## The problem
The records follow. Retype them without a single change.

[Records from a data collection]
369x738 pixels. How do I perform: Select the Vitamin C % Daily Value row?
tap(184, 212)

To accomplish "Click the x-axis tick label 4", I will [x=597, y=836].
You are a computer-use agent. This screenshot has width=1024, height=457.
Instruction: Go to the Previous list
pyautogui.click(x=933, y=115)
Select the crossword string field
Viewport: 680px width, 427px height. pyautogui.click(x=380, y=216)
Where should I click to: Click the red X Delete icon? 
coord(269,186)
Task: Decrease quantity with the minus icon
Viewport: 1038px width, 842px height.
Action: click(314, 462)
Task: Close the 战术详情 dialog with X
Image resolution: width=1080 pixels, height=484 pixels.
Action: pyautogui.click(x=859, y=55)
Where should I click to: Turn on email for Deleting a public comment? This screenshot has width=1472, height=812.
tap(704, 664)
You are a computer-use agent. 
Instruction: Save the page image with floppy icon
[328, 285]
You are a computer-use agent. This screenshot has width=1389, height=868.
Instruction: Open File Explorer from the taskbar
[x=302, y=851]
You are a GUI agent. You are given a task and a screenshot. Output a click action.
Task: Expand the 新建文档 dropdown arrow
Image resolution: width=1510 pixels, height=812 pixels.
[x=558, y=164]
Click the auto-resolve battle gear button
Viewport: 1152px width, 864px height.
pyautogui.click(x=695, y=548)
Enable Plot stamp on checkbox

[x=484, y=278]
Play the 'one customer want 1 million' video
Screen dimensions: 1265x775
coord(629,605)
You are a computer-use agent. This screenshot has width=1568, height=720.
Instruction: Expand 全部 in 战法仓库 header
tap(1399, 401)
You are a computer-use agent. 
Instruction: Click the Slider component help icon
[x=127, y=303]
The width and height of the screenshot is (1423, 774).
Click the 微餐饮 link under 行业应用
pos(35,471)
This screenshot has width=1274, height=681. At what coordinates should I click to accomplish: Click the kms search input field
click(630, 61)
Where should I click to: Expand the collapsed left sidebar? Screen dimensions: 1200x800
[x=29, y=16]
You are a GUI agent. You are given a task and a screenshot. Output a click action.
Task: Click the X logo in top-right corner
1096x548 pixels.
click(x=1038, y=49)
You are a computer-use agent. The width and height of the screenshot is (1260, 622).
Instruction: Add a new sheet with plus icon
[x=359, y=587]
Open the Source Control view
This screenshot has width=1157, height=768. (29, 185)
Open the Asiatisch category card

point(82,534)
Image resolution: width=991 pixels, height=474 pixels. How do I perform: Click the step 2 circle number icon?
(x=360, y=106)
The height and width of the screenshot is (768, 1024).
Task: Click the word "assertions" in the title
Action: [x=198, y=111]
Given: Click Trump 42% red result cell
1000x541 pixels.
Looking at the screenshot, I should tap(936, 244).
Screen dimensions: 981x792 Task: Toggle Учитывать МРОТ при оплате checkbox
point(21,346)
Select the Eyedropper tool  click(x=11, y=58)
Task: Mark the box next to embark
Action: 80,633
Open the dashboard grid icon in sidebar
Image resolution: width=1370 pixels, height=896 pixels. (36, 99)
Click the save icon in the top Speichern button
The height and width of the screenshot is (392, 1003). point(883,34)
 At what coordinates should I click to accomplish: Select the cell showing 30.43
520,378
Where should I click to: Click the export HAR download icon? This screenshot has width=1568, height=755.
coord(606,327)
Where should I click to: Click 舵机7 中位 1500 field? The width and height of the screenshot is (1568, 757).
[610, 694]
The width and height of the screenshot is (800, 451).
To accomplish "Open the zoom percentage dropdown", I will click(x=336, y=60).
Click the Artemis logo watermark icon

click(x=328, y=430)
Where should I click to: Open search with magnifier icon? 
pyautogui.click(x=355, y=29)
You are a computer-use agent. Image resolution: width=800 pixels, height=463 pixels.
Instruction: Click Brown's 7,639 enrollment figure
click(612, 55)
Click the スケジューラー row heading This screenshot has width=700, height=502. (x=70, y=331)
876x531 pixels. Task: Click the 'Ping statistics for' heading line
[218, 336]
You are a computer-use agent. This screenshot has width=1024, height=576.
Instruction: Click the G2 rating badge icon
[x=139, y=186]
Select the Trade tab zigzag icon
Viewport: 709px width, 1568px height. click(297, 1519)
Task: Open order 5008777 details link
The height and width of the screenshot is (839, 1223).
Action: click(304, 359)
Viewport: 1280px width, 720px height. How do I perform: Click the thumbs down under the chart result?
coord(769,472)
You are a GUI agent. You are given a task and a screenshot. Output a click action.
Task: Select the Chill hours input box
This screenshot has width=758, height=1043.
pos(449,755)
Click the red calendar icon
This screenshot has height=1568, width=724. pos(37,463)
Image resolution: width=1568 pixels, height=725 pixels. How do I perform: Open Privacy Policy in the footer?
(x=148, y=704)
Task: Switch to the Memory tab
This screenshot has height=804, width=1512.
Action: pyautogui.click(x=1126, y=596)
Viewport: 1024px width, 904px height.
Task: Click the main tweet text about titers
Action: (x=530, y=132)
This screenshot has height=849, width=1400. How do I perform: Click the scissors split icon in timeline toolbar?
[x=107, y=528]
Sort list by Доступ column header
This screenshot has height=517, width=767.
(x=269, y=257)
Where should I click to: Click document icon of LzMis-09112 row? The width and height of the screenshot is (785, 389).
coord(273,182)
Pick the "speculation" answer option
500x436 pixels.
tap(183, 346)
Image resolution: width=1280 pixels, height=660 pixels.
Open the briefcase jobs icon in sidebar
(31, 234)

## Result
369x738 pixels. How do I perform: Select the Vitamin C % Daily Value row?
tap(184, 212)

To accomplish "Click the x-axis tick label 4", I will [x=597, y=836].
You are a computer-use agent. This screenshot has width=1024, height=457.
Instruction: Go to the Previous list
pyautogui.click(x=933, y=115)
Select the crossword string field
Viewport: 680px width, 427px height. pyautogui.click(x=380, y=216)
Where should I click to: Click the red X Delete icon? 
coord(269,186)
Task: Decrease quantity with the minus icon
Viewport: 1038px width, 842px height.
Action: click(314, 462)
Task: Close the 战术详情 dialog with X
Image resolution: width=1080 pixels, height=484 pixels.
Action: pyautogui.click(x=859, y=55)
Where should I click to: Turn on email for Deleting a public comment? This screenshot has width=1472, height=812.
tap(704, 664)
You are a computer-use agent. 
Instruction: Save the page image with floppy icon
[328, 285]
You are a computer-use agent. This screenshot has width=1389, height=868.
Instruction: Open File Explorer from the taskbar
[x=302, y=851]
You are a GUI agent. You are given a task and a screenshot. Output a click action.
Task: Expand the 新建文档 dropdown arrow
Image resolution: width=1510 pixels, height=812 pixels.
[x=558, y=164]
Click the auto-resolve battle gear button
Viewport: 1152px width, 864px height.
pyautogui.click(x=695, y=548)
Enable Plot stamp on checkbox

[x=484, y=278]
Play the 'one customer want 1 million' video
Screen dimensions: 1265x775
coord(629,605)
You are a computer-use agent. This screenshot has width=1568, height=720.
Instruction: Expand 全部 in 战法仓库 header
tap(1399, 401)
You are a computer-use agent. 
Instruction: Click the Slider component help icon
[x=127, y=303]
The width and height of the screenshot is (1423, 774).
Click the 微餐饮 link under 行业应用
pos(35,471)
This screenshot has width=1274, height=681. At what coordinates should I click to accomplish: Click the kms search input field
click(630, 61)
Where should I click to: Expand the collapsed left sidebar? Screen dimensions: 1200x800
[x=29, y=16]
You are a GUI agent. You are given a task and a screenshot. Output a click action.
Task: Click the X logo in top-right corner
1096x548 pixels.
click(x=1038, y=49)
You are a computer-use agent. The width and height of the screenshot is (1260, 622).
Instruction: Add a new sheet with plus icon
[x=359, y=587]
Open the Source Control view
This screenshot has width=1157, height=768. (29, 185)
Open the Asiatisch category card

point(82,534)
Image resolution: width=991 pixels, height=474 pixels. How do I perform: Click the step 2 circle number icon?
(x=360, y=106)
The height and width of the screenshot is (768, 1024).
Task: Click the word "assertions" in the title
Action: [x=198, y=111]
Given: Click Trump 42% red result cell
1000x541 pixels.
Looking at the screenshot, I should tap(936, 244).
Screen dimensions: 981x792 Task: Toggle Учитывать МРОТ при оплате checkbox
point(21,346)
Select the Eyedropper tool  click(x=11, y=58)
Task: Mark the box next to embark
Action: 80,633
Open the dashboard grid icon in sidebar
Image resolution: width=1370 pixels, height=896 pixels. (36, 99)
Click the save icon in the top Speichern button
The height and width of the screenshot is (392, 1003). point(883,34)
 At what coordinates should I click to accomplish: Select the cell showing 30.43
520,378
Where should I click to: Click the export HAR download icon? This screenshot has width=1568, height=755.
coord(606,327)
Where should I click to: Click 舵机7 中位 1500 field? The width and height of the screenshot is (1568, 757).
[610, 694]
The width and height of the screenshot is (800, 451).
To accomplish "Open the zoom percentage dropdown", I will click(x=336, y=60).
Click the Artemis logo watermark icon

click(x=328, y=430)
Where should I click to: Open search with magnifier icon? 
pyautogui.click(x=355, y=29)
You are a computer-use agent. Image resolution: width=800 pixels, height=463 pixels.
Instruction: Click Brown's 7,639 enrollment figure
click(612, 55)
Click the スケジューラー row heading This screenshot has width=700, height=502. (x=70, y=331)
876x531 pixels. Task: Click the 'Ping statistics for' heading line
[218, 336]
You are a computer-use agent. This screenshot has width=1024, height=576.
Instruction: Click the G2 rating badge icon
[x=139, y=186]
Select the Trade tab zigzag icon
Viewport: 709px width, 1568px height. click(297, 1519)
Task: Open order 5008777 details link
The height and width of the screenshot is (839, 1223).
Action: click(304, 359)
Viewport: 1280px width, 720px height. How do I perform: Click the thumbs down under the chart result?
coord(769,472)
You are a GUI agent. You are given a task and a screenshot. Output a click action.
Task: Select the Chill hours input box
This screenshot has width=758, height=1043.
pos(449,755)
Click the red calendar icon
This screenshot has height=1568, width=724. pos(37,463)
Image resolution: width=1568 pixels, height=725 pixels. How do I perform: Open Privacy Policy in the footer?
(x=148, y=704)
Task: Switch to the Memory tab
This screenshot has height=804, width=1512.
Action: pyautogui.click(x=1126, y=596)
Viewport: 1024px width, 904px height.
Task: Click the main tweet text about titers
Action: (x=530, y=132)
This screenshot has height=849, width=1400. How do I perform: Click the scissors split icon in timeline toolbar?
[x=107, y=528]
Sort list by Доступ column header
This screenshot has height=517, width=767.
(x=269, y=257)
Where should I click to: Click document icon of LzMis-09112 row? The width and height of the screenshot is (785, 389).
coord(273,182)
Pick the "speculation" answer option
500x436 pixels.
tap(183, 346)
Image resolution: width=1280 pixels, height=660 pixels.
Open the briefcase jobs icon in sidebar
(31, 234)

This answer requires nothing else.